• _Task to carry out_
Line tally for the word "agent": count the lines below that contain it and reply with the number alone.
*** Block opens ***
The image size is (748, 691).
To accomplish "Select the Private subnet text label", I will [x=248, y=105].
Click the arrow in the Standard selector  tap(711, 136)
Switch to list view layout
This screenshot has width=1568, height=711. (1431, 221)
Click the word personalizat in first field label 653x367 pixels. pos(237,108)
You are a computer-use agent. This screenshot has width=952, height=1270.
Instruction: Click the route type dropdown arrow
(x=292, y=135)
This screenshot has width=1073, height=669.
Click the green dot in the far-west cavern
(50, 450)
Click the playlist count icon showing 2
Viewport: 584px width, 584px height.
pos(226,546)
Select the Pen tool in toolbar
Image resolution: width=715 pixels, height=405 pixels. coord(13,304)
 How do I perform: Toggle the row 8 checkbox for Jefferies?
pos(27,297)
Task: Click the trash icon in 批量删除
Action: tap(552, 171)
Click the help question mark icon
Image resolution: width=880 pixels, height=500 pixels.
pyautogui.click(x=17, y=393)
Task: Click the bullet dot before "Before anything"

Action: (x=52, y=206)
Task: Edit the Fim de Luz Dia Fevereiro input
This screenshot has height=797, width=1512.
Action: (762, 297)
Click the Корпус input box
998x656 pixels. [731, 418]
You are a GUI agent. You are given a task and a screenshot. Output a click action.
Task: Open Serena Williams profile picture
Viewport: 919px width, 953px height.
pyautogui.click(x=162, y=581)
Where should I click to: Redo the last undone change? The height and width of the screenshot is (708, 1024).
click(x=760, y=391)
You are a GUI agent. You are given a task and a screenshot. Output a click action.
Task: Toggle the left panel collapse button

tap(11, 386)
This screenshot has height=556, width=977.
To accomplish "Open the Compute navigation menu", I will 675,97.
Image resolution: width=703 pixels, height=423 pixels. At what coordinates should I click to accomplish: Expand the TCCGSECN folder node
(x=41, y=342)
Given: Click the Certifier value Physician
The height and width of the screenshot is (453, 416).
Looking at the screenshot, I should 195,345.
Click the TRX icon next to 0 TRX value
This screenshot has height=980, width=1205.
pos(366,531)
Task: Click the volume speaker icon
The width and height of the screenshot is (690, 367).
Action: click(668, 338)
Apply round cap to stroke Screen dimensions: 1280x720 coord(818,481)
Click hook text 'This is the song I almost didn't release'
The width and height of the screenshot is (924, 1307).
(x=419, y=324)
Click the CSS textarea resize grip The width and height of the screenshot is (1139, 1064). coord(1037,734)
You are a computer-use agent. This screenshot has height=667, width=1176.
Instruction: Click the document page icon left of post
*** Block closes ***
• _Problem solution_
4